Figure 5. Rictor is required for development and cytolytic function of liver iNKT-cells.

A. Representative live singlet, TCRβ⁺ CD1-PBS57 profile of WT and Rictor^cKO liver lymphocytes and compiled frequencies of iNKT liver lymphocytes from 8 experiments, with 2–3 mice per experiment, n=8–9 mice total per genotype, unpaired t-test mean ± S.D. B. CD44 and NK1.1 profile of liver live singlet, TCRβ⁺ CD1-PBS57, CD24⁻ cells and compiled frequencies of Stage 1–3 iNKT-cells from 3 experiments, n=4–6 mice per genotype, multiple t-test mean ± S.D. * p<0.001. C. IFN-γ and IL-4 production from liver iNKT-cells following in vivo challenge. Representative cytokine plots and graphs of compiled frequencies of IFN-γ and IL-4 producing iNKT-cells from mice injected with PBS (filled histograms and bars) or α-GalCer (open histograms and bars). “+” denotes data from mice injected with PBS44. Compiled data from 6 independent experiments with n=6 mice per genotype, paired t-test mean ± S.D. D and E. Line graph of percent specific lysis of unloaded or PBS44-loaded targets by NKT-cells sorted from WT or Rictor^cKO mice.
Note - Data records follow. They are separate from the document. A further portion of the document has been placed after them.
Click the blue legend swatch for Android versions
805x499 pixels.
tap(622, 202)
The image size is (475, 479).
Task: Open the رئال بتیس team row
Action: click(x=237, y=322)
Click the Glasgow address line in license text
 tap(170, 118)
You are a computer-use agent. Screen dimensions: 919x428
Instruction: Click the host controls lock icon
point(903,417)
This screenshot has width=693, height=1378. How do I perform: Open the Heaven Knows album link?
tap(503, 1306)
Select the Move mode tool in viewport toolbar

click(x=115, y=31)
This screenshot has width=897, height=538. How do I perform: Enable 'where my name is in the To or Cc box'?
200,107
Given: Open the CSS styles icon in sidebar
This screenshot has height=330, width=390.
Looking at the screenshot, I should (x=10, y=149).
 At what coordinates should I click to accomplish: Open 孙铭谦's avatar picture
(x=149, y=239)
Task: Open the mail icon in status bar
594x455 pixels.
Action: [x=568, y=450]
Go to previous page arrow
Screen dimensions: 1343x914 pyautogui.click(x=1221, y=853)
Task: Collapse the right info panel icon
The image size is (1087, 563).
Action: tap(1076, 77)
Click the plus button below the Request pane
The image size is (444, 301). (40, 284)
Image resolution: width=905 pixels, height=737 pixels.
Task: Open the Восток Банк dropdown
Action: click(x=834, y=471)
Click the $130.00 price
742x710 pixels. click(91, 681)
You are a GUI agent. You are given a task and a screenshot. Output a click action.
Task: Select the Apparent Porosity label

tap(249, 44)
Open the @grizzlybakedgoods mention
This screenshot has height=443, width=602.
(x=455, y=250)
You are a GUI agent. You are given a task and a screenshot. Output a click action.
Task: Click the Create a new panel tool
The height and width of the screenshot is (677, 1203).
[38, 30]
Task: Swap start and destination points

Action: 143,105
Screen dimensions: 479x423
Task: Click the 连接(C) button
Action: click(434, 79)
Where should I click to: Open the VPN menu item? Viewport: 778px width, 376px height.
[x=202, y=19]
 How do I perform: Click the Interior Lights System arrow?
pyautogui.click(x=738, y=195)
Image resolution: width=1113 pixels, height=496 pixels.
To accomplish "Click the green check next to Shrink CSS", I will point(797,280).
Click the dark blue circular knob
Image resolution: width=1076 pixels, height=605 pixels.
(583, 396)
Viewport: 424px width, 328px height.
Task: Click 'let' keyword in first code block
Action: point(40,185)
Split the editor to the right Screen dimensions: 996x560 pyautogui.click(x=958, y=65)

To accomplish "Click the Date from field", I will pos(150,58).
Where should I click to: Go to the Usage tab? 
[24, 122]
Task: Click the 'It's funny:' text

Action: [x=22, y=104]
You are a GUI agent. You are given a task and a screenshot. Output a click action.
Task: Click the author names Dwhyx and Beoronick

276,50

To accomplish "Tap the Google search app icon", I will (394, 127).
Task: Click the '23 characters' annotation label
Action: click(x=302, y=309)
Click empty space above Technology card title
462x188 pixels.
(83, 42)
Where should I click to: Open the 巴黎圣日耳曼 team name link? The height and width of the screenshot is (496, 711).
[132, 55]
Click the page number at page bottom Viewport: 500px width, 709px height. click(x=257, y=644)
Analysis by two-way ANOVA/Bonferroni post-test (* p<0.05, ** p<0.01) mean ± S.D of triplicate wells. Line graph (D) is representative of 2 independent experiments and bar graph (E) shows combined data of the specific lysis from Rictor^cKO iNKT-cells relative to WT; paired t-test mean ± S.D. of all replicate wells, p=0.0001. For each experiment liver lymphocytes from 3 (WT) or 8 (Rictor^cKO) mice were pooled and sorted for NK1.1⁺ TCRβ⁺ cells.